Below is some data. Retype exactly the lines starting at the one with "Tap the 5G network indicator" and ending at the one with "Click the small candle holder on table".
• • • • •
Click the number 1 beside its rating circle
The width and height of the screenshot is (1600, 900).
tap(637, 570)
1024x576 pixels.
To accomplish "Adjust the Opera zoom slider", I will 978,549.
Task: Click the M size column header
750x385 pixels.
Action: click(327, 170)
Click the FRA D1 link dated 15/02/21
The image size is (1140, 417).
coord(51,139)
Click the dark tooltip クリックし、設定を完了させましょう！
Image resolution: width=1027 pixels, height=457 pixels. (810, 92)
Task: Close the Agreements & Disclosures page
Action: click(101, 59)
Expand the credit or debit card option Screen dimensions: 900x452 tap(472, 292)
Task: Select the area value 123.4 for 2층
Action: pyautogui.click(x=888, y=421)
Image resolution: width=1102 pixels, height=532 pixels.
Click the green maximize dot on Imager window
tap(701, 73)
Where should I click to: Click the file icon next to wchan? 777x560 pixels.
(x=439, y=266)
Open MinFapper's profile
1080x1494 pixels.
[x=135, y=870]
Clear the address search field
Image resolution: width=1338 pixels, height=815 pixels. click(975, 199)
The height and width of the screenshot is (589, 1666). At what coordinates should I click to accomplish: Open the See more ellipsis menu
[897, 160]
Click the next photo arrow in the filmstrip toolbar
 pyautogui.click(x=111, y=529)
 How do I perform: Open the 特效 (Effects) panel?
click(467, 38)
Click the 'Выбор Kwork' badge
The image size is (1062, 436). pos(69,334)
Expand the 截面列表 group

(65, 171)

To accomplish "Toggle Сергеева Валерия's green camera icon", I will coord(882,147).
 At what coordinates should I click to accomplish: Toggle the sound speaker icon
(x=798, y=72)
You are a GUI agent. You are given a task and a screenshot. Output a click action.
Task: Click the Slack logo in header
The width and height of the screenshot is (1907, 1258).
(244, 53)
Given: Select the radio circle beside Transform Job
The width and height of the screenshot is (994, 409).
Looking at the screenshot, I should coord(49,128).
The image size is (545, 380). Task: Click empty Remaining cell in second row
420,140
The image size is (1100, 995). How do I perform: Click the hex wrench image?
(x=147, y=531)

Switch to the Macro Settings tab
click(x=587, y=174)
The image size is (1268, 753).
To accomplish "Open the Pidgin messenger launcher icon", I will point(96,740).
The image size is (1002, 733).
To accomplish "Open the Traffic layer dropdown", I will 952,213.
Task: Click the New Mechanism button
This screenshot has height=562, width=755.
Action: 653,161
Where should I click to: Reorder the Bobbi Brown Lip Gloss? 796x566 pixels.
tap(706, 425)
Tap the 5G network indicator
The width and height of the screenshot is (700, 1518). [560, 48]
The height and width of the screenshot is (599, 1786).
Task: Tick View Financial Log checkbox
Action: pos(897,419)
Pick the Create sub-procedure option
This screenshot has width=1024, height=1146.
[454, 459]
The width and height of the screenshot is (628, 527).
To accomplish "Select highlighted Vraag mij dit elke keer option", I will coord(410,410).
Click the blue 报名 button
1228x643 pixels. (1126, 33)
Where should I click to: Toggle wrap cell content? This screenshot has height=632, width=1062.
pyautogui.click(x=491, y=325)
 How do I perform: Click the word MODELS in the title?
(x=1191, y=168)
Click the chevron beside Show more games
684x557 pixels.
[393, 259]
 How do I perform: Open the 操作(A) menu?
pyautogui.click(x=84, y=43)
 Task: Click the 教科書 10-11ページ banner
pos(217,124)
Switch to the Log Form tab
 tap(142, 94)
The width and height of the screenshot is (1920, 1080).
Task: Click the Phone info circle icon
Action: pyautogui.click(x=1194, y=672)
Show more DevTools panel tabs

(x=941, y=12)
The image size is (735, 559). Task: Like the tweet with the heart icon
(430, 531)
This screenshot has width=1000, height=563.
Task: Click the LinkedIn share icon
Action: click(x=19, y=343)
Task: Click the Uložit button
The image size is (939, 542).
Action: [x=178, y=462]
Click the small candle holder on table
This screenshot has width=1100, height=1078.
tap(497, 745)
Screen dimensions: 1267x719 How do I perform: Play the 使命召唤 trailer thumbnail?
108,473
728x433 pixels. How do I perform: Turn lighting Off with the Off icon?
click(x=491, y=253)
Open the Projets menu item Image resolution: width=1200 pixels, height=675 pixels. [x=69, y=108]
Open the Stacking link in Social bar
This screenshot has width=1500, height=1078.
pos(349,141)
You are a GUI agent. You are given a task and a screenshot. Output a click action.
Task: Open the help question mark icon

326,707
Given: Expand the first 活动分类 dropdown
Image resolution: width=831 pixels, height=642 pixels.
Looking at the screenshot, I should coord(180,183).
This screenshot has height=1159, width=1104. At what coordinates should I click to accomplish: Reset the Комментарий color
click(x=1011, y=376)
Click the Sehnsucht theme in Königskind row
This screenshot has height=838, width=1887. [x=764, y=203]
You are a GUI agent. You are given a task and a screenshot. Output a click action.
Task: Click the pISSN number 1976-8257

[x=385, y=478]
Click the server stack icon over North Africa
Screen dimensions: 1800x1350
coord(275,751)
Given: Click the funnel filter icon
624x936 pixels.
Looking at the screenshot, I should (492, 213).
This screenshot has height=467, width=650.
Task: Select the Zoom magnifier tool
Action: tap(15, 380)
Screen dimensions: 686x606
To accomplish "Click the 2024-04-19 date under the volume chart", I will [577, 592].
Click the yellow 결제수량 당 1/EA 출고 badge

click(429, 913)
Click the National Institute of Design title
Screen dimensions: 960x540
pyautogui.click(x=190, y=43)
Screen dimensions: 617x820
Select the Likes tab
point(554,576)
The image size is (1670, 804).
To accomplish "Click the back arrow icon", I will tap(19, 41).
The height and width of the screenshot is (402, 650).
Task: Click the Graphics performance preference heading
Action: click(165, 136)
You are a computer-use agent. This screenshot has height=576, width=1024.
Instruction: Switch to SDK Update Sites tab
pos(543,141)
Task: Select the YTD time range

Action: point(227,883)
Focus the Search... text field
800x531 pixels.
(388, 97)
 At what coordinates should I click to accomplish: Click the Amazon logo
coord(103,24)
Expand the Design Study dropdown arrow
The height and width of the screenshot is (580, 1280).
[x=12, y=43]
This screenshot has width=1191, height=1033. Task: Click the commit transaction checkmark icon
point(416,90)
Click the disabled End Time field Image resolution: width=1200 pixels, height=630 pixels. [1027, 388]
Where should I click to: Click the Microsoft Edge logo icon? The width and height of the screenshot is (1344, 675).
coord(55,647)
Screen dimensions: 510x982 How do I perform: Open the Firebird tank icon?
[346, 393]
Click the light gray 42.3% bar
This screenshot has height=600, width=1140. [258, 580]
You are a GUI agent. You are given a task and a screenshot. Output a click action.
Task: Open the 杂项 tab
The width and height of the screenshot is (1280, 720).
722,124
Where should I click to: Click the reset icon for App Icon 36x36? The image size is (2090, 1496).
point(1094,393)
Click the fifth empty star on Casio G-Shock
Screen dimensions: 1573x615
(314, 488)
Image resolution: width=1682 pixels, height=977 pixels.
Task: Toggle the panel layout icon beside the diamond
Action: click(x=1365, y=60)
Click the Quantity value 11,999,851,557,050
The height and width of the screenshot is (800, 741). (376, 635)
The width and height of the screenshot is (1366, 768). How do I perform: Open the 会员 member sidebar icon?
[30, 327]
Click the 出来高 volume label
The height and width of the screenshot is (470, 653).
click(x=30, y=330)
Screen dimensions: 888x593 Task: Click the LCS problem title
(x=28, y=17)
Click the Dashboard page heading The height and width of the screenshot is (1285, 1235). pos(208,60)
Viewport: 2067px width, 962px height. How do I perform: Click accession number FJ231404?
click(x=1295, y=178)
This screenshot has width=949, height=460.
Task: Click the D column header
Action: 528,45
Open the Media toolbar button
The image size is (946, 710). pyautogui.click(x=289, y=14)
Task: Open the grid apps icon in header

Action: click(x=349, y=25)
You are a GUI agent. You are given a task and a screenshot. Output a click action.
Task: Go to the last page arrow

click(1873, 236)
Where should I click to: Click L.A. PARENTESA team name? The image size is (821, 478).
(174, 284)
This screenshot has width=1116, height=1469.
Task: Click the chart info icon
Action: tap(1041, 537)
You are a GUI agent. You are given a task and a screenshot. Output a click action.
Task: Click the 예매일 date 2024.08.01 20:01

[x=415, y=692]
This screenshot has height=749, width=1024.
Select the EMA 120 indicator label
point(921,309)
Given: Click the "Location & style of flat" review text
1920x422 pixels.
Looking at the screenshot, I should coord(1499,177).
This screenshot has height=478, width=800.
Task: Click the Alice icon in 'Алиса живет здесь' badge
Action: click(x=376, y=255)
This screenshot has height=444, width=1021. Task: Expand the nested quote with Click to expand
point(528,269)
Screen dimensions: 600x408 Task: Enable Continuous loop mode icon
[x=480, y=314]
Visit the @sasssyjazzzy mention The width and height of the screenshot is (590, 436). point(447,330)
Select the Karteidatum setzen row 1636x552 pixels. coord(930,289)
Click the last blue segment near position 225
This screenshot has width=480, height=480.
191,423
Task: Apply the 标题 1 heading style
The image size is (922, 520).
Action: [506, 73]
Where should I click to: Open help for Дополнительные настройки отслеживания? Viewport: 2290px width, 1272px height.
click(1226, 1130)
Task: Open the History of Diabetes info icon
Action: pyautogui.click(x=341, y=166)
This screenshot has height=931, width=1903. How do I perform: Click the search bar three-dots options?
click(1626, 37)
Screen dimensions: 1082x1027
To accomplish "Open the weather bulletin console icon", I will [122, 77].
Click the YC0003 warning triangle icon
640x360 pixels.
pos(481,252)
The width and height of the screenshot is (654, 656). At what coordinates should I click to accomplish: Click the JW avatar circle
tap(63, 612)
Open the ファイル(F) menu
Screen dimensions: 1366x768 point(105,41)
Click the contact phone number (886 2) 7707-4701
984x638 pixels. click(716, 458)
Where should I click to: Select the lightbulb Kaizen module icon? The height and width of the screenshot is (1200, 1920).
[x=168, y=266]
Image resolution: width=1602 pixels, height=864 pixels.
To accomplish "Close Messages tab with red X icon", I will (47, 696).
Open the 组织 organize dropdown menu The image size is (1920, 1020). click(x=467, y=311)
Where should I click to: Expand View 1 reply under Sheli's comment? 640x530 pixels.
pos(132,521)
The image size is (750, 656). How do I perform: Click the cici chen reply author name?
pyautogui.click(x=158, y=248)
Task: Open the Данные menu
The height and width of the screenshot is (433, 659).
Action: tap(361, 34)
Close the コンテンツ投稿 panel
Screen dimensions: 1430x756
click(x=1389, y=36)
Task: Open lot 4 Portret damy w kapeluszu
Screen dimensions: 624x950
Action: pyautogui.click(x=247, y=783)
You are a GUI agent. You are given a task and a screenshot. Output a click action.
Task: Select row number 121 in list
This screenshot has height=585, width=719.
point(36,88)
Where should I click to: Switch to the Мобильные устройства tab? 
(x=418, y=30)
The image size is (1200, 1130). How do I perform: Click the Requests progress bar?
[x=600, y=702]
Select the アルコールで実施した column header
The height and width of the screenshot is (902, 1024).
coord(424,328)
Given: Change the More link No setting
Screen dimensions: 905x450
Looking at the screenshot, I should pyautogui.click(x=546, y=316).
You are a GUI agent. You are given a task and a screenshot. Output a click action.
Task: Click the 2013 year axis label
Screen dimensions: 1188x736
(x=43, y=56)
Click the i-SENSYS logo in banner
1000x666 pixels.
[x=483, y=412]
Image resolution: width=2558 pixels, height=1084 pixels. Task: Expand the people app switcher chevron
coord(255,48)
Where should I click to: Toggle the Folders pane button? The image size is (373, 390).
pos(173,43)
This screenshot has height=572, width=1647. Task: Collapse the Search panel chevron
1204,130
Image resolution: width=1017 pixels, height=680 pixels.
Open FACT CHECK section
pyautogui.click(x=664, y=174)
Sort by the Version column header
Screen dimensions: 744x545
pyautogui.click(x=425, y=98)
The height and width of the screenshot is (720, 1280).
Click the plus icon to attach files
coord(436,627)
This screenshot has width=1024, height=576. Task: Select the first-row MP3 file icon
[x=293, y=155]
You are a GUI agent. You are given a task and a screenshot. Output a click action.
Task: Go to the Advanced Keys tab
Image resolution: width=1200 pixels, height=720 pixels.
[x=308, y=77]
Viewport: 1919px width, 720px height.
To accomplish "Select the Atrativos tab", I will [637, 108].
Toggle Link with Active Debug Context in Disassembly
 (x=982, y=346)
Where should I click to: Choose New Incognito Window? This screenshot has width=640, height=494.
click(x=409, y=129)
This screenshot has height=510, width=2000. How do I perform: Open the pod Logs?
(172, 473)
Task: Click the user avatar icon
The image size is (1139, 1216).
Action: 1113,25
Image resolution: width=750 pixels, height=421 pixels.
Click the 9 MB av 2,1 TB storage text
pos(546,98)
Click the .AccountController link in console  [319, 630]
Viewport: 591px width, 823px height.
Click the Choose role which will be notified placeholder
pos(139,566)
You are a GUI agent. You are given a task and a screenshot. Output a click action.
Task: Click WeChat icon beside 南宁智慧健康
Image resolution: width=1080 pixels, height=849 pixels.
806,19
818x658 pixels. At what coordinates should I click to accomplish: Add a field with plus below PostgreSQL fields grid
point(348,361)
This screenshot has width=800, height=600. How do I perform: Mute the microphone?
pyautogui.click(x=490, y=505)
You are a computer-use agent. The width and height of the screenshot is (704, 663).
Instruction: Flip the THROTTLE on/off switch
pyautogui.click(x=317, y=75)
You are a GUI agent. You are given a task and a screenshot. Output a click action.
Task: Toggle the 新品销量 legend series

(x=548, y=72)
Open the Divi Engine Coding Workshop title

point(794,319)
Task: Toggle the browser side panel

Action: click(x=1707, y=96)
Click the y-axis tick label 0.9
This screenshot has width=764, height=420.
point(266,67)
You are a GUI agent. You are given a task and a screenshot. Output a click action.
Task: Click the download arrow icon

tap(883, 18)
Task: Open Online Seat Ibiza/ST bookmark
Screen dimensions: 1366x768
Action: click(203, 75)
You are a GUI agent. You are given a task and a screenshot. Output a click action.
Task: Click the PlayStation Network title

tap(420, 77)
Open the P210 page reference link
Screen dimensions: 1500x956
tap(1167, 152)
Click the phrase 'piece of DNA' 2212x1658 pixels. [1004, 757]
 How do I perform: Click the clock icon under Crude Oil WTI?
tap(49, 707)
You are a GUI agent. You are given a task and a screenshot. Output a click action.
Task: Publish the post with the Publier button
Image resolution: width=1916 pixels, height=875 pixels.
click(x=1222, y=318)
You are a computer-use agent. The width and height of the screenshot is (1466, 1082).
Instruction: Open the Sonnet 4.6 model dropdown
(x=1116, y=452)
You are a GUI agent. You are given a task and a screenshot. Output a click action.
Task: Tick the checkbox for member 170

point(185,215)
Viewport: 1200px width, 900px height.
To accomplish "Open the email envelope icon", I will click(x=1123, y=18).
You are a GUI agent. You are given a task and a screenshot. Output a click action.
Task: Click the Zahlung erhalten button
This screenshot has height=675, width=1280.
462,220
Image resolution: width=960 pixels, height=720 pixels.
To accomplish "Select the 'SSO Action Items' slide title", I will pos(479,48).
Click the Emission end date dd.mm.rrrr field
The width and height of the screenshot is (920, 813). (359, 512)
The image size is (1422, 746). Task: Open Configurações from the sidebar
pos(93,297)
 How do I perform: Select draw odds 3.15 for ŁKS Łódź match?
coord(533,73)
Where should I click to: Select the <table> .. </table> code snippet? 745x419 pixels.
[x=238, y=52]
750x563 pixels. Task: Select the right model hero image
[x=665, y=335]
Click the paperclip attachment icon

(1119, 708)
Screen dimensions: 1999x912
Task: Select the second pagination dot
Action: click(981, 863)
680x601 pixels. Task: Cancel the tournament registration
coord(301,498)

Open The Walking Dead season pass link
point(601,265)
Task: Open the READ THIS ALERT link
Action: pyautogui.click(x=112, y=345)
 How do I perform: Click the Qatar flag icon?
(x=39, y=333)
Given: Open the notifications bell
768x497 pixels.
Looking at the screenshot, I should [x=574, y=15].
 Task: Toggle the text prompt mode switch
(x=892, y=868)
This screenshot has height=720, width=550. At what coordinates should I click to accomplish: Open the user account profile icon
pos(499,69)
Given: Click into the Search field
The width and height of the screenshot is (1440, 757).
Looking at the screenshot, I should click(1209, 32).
• • • • •
- Your solution -
Tap the 5G network indicator
The width and height of the screenshot is (700, 1518). [560, 48]
The height and width of the screenshot is (599, 1786).
Task: Tick View Financial Log checkbox
Action: pos(897,419)
Pick the Create sub-procedure option
This screenshot has width=1024, height=1146.
[454, 459]
The width and height of the screenshot is (628, 527).
To accomplish "Select highlighted Vraag mij dit elke keer option", I will coord(410,410).
Click the blue 报名 button
1228x643 pixels. (1126, 33)
Where should I click to: Toggle wrap cell content? This screenshot has height=632, width=1062.
pyautogui.click(x=491, y=325)
 How do I perform: Click the word MODELS in the title?
(x=1191, y=168)
Click the chevron beside Show more games
684x557 pixels.
[393, 259]
 How do I perform: Open the 操作(A) menu?
pyautogui.click(x=84, y=43)
 Task: Click the 教科書 10-11ページ banner
pos(217,124)
Switch to the Log Form tab
 tap(142, 94)
The width and height of the screenshot is (1920, 1080).
Task: Click the Phone info circle icon
Action: pyautogui.click(x=1194, y=672)
Show more DevTools panel tabs

(x=941, y=12)
The image size is (735, 559). Task: Like the tweet with the heart icon
(430, 531)
This screenshot has width=1000, height=563.
Task: Click the LinkedIn share icon
Action: click(x=19, y=343)
Task: Click the Uložit button
The image size is (939, 542).
Action: [x=178, y=462]
Click the small candle holder on table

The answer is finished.